Mimimi

Tamara Montero
Tamara Montero CUATRO VERDADES

OPINIÓN

Aún estaba la daga atravesando la carne -por ponerle un nombre a ese amasijo de hielo y puñales- y ya estallaba el coro de voces plañendo la noticia. Mimimi, entonaban. Cómo iban a callarse, si todos los actos heroicos tiene que tener su cantar de gesta. Mimimi, se escuchaba. Cómo una chica va a ser capaz de semejante proeza. Mary Sue, la llamaban, ese nombre que se aplica últimamente a todos los personajes femeninos que son heroínas. Mimimi, el estribillo. ¿No es creíble porque es una chica? Mimimi, el plañido. Porque lo que sí tiene sentido es que Jon Snow sea la encarnación de la moral, monte dragones, se salve de los muertos y hasta reviva. Mimimi, el clímax. Que el momento cumbre lo protagonice una joven que lleva casi toda su vida entrenándose para ese momento ahora resulta que no es realista.

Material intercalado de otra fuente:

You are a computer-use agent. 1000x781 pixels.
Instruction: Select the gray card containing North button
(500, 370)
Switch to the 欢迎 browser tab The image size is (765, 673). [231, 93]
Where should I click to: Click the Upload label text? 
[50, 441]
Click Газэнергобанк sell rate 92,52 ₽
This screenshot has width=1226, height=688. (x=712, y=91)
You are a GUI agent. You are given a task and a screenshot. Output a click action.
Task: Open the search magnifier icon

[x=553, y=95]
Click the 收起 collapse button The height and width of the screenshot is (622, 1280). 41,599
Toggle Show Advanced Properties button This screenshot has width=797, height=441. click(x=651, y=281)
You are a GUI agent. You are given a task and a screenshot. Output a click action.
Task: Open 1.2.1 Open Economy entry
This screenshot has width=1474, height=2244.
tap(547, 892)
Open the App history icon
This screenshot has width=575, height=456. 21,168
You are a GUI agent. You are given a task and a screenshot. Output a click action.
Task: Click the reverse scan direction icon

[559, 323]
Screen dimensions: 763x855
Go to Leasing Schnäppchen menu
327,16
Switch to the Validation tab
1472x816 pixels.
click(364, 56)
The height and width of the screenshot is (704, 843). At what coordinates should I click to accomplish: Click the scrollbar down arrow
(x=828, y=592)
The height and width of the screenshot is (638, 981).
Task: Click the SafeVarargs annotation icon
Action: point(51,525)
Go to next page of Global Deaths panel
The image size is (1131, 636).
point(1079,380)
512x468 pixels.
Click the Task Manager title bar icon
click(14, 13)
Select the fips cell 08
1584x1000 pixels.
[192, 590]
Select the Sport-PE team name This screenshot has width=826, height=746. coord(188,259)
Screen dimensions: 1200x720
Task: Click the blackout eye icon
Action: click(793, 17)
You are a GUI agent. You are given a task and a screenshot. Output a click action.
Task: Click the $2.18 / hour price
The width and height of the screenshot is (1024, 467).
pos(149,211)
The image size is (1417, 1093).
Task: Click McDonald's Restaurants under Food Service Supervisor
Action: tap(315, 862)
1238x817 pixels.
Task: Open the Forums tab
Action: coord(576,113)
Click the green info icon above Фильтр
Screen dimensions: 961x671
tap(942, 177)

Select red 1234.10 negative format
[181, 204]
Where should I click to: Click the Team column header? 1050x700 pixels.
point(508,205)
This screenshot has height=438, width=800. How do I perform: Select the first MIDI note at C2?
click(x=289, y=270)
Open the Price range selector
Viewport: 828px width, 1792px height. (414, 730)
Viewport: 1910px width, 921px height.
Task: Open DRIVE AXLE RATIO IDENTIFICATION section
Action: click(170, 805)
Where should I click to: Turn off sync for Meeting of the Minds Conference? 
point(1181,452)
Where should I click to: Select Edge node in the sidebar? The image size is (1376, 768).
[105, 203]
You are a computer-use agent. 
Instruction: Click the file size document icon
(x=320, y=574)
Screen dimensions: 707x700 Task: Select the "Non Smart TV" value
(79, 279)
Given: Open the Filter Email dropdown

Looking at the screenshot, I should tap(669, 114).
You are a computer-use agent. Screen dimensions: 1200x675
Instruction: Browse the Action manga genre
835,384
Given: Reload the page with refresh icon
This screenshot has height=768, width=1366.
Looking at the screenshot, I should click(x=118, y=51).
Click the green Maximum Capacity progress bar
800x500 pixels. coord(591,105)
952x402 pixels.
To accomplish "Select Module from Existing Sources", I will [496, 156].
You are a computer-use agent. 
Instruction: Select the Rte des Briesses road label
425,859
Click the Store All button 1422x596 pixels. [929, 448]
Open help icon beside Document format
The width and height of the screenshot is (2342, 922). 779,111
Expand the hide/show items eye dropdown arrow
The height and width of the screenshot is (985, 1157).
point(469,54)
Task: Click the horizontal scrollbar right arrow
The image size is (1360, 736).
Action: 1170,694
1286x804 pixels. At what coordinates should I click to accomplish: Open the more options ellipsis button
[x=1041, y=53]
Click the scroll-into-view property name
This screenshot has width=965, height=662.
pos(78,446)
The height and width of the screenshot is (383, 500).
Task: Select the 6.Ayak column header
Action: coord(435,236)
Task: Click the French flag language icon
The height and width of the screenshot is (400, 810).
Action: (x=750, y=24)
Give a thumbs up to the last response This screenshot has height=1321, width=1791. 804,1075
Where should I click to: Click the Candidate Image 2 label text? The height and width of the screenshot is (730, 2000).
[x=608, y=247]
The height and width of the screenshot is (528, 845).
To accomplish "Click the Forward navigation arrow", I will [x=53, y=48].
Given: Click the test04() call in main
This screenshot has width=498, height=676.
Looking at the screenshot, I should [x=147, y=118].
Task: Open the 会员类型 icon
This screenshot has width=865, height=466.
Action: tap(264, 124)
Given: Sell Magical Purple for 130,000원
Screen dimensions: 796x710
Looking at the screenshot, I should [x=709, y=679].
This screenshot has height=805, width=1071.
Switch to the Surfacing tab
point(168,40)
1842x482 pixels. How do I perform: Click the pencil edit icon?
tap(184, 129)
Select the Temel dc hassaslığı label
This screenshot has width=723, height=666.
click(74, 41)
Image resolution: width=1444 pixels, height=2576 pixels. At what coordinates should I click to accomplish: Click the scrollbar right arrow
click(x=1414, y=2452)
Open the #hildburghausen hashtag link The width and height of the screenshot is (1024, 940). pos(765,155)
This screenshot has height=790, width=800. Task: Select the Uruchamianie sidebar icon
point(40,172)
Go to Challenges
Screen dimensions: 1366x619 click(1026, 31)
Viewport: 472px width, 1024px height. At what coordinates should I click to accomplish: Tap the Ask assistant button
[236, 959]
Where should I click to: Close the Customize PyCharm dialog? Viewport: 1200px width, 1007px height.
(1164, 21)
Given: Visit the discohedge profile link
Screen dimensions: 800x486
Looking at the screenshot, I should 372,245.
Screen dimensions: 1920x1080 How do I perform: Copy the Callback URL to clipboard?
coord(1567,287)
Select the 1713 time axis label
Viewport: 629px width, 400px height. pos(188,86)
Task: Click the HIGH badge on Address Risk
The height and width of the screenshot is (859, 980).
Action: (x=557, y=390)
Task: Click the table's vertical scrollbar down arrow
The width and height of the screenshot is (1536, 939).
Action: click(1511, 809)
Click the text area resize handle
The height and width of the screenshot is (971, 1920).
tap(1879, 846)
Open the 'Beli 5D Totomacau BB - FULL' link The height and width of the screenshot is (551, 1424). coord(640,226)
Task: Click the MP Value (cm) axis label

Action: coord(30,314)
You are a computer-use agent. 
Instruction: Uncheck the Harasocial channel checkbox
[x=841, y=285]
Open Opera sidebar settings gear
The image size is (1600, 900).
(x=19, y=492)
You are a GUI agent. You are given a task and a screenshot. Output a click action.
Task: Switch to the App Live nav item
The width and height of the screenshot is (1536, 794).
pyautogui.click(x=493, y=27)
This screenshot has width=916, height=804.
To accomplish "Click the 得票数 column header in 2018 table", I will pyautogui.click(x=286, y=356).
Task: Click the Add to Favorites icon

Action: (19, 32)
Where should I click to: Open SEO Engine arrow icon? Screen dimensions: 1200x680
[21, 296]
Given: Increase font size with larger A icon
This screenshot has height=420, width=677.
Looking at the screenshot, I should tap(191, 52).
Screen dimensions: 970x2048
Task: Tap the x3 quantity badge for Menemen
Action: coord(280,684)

Mimimi, el coro, el mismo que cantó mil alabanzas a Luke Skywalker pero dijo que Rey, como tiene tantas habilidades, era una aburrida. Mimimi, el canto preñado de ira. Hay que criticar a la capitana Marvel antes incluso de que se estrene la película. Mimimi, Daenerys. La madre de dragones tiene un arco que no la legitima. Mimimi, las Cazafantasmas. Hay unos señores que no pueden creerse que las mujeres también sean científicas. Mimimi, lamentos. A lo mejor no son las mujeres fuertes que dominan la película. Quizá habría que pensar si este no es un coro de sexistas.